Friday, January 14, 2011

This Month's Acquisitions

In the tradition of The Little Professor, I inaugurate "This Month's Acquisitions." She actually does "This Week's Acquisitions," but I am too poor to do that. In fact, if some of my acquisitions seem incredibly basic or out of date, if they illicit "you don't already have that" responses, that would be because I've been poor for so long that I've had to rely on a library for most of my reading because I needed the money for stuff like, you know, groceries and electricity and such. Fortunately, I generally had easy access to an academic library. Not so much anymore with this community college teaching. So, now I must purchase. At least I'm not as poor as I was during some of those years so that, in spite of purchases, I still come out ahead.
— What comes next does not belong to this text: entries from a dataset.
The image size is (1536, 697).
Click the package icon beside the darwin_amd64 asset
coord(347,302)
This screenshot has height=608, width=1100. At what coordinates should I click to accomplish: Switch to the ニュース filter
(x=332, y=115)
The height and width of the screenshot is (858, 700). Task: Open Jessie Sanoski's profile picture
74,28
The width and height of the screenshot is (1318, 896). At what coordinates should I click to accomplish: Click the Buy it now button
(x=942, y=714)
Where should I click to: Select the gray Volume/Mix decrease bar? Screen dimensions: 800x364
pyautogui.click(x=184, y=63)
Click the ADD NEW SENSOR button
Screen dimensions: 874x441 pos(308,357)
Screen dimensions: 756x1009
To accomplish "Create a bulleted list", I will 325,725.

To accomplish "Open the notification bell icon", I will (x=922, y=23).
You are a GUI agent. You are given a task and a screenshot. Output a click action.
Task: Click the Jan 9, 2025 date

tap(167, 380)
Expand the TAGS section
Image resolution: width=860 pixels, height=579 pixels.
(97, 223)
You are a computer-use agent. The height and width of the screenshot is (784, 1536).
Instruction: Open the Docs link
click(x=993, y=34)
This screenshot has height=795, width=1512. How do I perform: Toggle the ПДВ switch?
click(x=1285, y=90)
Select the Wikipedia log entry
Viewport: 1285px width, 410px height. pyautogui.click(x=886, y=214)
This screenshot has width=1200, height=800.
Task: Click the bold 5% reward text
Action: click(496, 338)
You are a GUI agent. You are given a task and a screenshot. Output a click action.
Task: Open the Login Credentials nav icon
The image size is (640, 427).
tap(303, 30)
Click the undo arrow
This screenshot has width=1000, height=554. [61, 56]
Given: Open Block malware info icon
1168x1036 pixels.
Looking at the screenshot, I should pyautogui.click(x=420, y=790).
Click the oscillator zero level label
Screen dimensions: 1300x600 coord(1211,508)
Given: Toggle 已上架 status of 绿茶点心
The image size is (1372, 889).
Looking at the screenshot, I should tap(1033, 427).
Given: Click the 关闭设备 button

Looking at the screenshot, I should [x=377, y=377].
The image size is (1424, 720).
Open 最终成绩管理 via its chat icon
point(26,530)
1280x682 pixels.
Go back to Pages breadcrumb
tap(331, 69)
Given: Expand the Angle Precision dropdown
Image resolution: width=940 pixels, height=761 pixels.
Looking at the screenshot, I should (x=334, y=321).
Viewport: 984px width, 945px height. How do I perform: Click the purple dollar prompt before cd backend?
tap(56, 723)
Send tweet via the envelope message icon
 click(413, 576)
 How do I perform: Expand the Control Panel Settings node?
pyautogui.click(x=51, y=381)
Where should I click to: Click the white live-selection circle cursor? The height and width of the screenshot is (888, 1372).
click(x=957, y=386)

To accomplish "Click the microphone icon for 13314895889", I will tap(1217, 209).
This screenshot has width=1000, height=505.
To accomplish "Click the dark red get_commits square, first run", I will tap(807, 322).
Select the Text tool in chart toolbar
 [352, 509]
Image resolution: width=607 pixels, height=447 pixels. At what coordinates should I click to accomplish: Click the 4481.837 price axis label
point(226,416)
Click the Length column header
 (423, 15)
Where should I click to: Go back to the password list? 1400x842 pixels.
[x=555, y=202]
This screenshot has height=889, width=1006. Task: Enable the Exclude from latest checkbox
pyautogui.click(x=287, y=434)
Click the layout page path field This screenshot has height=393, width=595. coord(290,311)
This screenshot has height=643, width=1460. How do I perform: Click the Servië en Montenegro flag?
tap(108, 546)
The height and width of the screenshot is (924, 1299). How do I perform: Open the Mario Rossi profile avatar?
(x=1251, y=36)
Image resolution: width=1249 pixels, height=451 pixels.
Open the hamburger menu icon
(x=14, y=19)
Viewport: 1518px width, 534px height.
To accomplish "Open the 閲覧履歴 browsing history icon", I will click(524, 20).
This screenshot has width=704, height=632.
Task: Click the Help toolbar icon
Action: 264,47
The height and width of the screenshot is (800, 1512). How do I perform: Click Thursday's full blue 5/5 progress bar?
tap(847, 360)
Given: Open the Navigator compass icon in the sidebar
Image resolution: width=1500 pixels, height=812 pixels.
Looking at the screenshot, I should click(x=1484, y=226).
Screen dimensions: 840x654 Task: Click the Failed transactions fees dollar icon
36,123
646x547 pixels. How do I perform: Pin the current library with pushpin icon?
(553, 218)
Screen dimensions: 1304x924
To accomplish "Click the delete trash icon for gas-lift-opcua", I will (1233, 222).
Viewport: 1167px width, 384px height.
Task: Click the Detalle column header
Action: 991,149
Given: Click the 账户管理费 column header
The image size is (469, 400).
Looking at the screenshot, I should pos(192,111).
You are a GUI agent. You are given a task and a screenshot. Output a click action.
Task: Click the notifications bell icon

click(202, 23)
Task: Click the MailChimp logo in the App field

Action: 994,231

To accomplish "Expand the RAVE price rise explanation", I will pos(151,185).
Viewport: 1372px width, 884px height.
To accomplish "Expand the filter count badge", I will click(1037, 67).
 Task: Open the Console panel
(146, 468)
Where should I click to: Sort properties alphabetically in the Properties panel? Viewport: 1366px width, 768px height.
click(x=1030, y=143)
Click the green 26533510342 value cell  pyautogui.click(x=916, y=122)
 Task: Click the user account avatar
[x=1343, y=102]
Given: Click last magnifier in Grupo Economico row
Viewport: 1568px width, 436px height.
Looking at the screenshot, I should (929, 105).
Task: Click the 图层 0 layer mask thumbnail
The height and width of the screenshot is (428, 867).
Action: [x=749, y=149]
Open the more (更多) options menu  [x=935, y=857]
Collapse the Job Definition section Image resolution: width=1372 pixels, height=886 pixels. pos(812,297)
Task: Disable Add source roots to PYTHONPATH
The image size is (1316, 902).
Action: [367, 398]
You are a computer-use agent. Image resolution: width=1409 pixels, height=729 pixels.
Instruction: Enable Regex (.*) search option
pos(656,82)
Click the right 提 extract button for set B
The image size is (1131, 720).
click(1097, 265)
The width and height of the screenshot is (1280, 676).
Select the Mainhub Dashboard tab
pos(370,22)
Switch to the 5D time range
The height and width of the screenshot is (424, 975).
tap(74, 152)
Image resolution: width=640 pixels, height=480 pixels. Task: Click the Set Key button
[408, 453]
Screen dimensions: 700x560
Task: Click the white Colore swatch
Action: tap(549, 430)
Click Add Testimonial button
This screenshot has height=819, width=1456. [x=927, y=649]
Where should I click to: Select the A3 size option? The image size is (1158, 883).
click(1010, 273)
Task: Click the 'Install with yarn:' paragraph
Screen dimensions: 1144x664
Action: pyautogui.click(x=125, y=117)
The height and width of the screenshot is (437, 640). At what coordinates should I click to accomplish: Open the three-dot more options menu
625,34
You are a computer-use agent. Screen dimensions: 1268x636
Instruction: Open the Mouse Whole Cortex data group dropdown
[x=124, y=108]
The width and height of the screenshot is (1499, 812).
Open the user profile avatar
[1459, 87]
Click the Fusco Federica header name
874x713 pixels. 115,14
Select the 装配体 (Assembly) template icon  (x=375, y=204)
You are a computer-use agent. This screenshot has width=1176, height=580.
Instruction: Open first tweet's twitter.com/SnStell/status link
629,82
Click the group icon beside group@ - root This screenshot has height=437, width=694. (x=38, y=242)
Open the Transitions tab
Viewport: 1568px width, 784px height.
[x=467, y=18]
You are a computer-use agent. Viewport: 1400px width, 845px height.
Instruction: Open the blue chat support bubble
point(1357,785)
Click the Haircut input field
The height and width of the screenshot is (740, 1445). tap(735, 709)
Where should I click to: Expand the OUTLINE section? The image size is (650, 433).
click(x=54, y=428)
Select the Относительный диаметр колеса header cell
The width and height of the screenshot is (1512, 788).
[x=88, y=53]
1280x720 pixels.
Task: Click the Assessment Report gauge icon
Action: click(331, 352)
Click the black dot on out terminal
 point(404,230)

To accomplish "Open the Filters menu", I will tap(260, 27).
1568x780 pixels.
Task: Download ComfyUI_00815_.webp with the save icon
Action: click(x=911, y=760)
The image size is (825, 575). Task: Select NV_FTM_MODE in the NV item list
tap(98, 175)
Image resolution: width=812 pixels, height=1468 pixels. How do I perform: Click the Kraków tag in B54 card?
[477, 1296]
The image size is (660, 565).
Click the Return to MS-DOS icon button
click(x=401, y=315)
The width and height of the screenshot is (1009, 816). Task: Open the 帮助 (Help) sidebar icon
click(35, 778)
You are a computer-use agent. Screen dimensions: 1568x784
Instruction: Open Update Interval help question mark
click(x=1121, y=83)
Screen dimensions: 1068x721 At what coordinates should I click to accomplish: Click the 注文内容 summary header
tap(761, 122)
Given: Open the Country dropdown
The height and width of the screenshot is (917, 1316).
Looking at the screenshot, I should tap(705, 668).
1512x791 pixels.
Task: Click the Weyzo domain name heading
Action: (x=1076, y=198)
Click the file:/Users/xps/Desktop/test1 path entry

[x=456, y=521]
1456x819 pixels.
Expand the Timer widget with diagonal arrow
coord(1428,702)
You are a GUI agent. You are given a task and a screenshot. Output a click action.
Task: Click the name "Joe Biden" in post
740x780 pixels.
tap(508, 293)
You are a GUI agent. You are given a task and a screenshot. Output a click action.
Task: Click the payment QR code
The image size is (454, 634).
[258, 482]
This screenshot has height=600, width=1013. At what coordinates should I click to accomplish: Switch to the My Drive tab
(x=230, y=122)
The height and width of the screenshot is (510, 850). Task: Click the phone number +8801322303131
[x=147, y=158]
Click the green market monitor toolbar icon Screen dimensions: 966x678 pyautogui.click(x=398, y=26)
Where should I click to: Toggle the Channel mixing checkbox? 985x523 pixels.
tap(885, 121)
Here they are, in no discernible order except as they are stacked on my desk:

  1. Isenberg, Nancy. Fallen Founder: The Life of Aaron Burr. New York: Viking, 2007. I've already started this one and -- damn! -- it is fantastic!
  2. Nissenbaum, Stephen. The Battle for Christmas: A Cultural History of America's Most Cherished Holiday. New York: Random House, 1996. Read this years ago, loved it, and wanted a copy for the bits about class and about the abolition movement.
  3. Lohman, Christoph, ed. and trans. Radical Passions: Ottilie Assing's Reports from America and Letters to Frederick Douglass. New York: Lang, 1999. Getting to the actual repositories will not be so much of a problem as translating the letters. Who knew you would need German to study Douglass? So, this will have to suffice until I find something better.
  4. Malz, Earl M. Fugitive Slave On Trial: The Anthony Burns Case and Abolitionist Outrage. Lawrence: University Press of Kansas, 2010. For review. That's not unethical to say, is it?
  5. Barker, Gordon S. The Imperfect Revolution: Anthony Burns and the Landscape of Race in Antebellum America. Kent, Ohio: Kent State University Press, 2010. Also for review. I stopped trying to review books for a while because I had a difficult time overcoming my own Angel in the House -- the one Virginia Woolf wrote about as hanging over her shoulder saying "who are you, you pretender, thinking you can evaluate someone else's work in print?" I thought it was bad karma, too. Now, I don't mind so much.
  6. Rockman, Seth. Scraping By: Wage Labor, Slavery and Survival in Early Baltimore. Baltimore: Johns Hopkins, 2009. This one I need more for Anna Murray than her husband. So little exists on free black women in urban areas, much less in Baltimore, that I may have to write a whole article on that alone before I can deal with Anna Murray's life before Frederick Bailey entered the scene.


  1. Nice to meet you, Leigh. Your research sounds fascinating & I'm very excited to read more about it!


  2. Nice to meet you, too, Ann! I'm sorry that your comment hasn't appeared until today. I just discovered it in "moderation." Here you are all linked and everything, and the darn blogger still didn't trust you.